*** Record extracts ***
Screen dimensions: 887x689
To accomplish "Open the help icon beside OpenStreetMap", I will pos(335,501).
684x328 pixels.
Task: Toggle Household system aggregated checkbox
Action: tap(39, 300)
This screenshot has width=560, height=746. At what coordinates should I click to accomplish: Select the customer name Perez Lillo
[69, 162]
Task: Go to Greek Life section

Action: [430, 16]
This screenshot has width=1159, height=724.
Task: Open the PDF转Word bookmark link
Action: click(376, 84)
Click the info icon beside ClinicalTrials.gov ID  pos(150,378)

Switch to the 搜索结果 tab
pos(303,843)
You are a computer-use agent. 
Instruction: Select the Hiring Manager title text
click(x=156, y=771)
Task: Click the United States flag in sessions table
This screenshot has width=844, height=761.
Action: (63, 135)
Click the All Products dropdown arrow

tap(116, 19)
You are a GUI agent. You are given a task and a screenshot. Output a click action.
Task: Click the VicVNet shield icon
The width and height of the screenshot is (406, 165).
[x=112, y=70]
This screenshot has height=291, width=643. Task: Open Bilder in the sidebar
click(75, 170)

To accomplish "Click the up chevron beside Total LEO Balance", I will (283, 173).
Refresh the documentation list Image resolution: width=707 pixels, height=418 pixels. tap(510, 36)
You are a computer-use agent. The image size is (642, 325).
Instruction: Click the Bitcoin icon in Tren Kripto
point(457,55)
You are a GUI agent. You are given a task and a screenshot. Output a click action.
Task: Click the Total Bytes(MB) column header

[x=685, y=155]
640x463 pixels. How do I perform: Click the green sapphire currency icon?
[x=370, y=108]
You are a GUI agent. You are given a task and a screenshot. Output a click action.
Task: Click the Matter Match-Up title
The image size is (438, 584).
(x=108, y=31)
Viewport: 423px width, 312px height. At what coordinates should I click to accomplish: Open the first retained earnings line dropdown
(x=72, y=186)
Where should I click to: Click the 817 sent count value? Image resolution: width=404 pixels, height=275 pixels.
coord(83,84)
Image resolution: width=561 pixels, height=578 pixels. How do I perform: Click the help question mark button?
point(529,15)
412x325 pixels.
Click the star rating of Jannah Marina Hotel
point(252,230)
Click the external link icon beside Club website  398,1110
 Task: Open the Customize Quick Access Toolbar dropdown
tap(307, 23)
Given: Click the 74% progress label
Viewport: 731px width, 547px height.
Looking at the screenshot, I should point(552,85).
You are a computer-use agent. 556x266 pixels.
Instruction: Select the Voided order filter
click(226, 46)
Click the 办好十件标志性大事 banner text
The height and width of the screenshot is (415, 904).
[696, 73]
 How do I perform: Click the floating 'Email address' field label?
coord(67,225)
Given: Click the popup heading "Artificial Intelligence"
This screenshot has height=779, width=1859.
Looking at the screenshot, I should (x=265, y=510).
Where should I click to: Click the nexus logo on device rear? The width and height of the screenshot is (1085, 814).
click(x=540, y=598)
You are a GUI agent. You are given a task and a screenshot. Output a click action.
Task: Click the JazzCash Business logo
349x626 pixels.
***
Problem to solve
In the entries above, find every line with the word "computer" and list it.

Task response
You are a computer-use agent. 
You are a computer-use agent. The image size is (642, 325).
You are a computer-use agent. 556x266 pixels.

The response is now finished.